* Task goal *
Transcribe the records in their entirety, exactly as given.

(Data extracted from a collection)
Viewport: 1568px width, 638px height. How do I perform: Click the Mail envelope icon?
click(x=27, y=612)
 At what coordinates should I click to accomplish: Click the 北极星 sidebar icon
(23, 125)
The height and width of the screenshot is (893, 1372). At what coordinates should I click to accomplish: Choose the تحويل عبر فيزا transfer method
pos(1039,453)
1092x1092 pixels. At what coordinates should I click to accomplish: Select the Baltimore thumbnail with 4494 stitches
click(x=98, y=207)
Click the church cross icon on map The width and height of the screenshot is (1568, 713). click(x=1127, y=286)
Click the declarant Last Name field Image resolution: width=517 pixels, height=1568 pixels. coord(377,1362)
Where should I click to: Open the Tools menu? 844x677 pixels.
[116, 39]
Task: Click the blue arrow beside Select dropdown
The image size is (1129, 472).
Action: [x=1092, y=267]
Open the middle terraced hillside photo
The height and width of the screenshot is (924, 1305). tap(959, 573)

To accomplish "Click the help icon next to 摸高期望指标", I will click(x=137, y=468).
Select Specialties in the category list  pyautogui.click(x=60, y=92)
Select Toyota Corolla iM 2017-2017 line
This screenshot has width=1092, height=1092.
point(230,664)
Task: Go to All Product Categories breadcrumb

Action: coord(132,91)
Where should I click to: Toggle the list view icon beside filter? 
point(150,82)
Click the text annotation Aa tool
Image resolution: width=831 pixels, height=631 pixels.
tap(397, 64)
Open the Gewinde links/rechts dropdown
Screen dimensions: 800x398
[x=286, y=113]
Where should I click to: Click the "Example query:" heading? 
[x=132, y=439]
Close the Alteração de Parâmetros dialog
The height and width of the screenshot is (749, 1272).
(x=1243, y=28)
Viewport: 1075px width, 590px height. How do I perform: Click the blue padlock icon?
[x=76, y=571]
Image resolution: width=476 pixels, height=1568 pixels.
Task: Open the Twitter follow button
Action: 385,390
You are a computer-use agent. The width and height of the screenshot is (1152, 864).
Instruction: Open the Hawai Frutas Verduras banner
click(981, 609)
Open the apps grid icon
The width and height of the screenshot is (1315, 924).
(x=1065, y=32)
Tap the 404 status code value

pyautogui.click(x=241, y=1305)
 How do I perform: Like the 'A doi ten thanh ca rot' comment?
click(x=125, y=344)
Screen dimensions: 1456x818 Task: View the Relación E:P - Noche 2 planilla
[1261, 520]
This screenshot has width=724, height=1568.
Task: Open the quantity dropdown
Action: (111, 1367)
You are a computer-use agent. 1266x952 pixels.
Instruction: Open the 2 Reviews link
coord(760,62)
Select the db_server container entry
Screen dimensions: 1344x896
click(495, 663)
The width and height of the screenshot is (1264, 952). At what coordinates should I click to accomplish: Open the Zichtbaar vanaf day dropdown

* Response area *
Viewport: 1568px width, 638px height. How do I perform: Click the Mail envelope icon?
click(x=27, y=612)
 At what coordinates should I click to accomplish: Click the 北极星 sidebar icon
(23, 125)
The height and width of the screenshot is (893, 1372). At what coordinates should I click to accomplish: Choose the تحويل عبر فيزا transfer method
pos(1039,453)
1092x1092 pixels. At what coordinates should I click to accomplish: Select the Baltimore thumbnail with 4494 stitches
click(x=98, y=207)
Click the church cross icon on map The width and height of the screenshot is (1568, 713). click(x=1127, y=286)
Click the declarant Last Name field Image resolution: width=517 pixels, height=1568 pixels. coord(377,1362)
Where should I click to: Open the Tools menu? 844x677 pixels.
[116, 39]
Task: Click the blue arrow beside Select dropdown
The image size is (1129, 472).
Action: [x=1092, y=267]
Open the middle terraced hillside photo
The height and width of the screenshot is (924, 1305). tap(959, 573)

To accomplish "Click the help icon next to 摸高期望指标", I will click(x=137, y=468).
Select Specialties in the category list  pyautogui.click(x=60, y=92)
Select Toyota Corolla iM 2017-2017 line
This screenshot has width=1092, height=1092.
point(230,664)
Task: Go to All Product Categories breadcrumb

Action: coord(132,91)
Where should I click to: Toggle the list view icon beside filter? 
point(150,82)
Click the text annotation Aa tool
Image resolution: width=831 pixels, height=631 pixels.
tap(397, 64)
Open the Gewinde links/rechts dropdown
Screen dimensions: 800x398
[x=286, y=113]
Where should I click to: Click the "Example query:" heading? 
[x=132, y=439]
Close the Alteração de Parâmetros dialog
The height and width of the screenshot is (749, 1272).
(x=1243, y=28)
Viewport: 1075px width, 590px height. How do I perform: Click the blue padlock icon?
[x=76, y=571]
Image resolution: width=476 pixels, height=1568 pixels.
Task: Open the Twitter follow button
Action: 385,390
You are a computer-use agent. The width and height of the screenshot is (1152, 864).
Instruction: Open the Hawai Frutas Verduras banner
click(981, 609)
Open the apps grid icon
The width and height of the screenshot is (1315, 924).
(x=1065, y=32)
Tap the 404 status code value

pyautogui.click(x=241, y=1305)
 How do I perform: Like the 'A doi ten thanh ca rot' comment?
click(x=125, y=344)
Screen dimensions: 1456x818 Task: View the Relación E:P - Noche 2 planilla
[1261, 520]
This screenshot has width=724, height=1568.
Task: Open the quantity dropdown
Action: (111, 1367)
You are a computer-use agent. 1266x952 pixels.
Instruction: Open the 2 Reviews link
coord(760,62)
Select the db_server container entry
Screen dimensions: 1344x896
click(495, 663)
The width and height of the screenshot is (1264, 952). At what coordinates should I click to accomplish: Open the Zichtbaar vanaf day dropdown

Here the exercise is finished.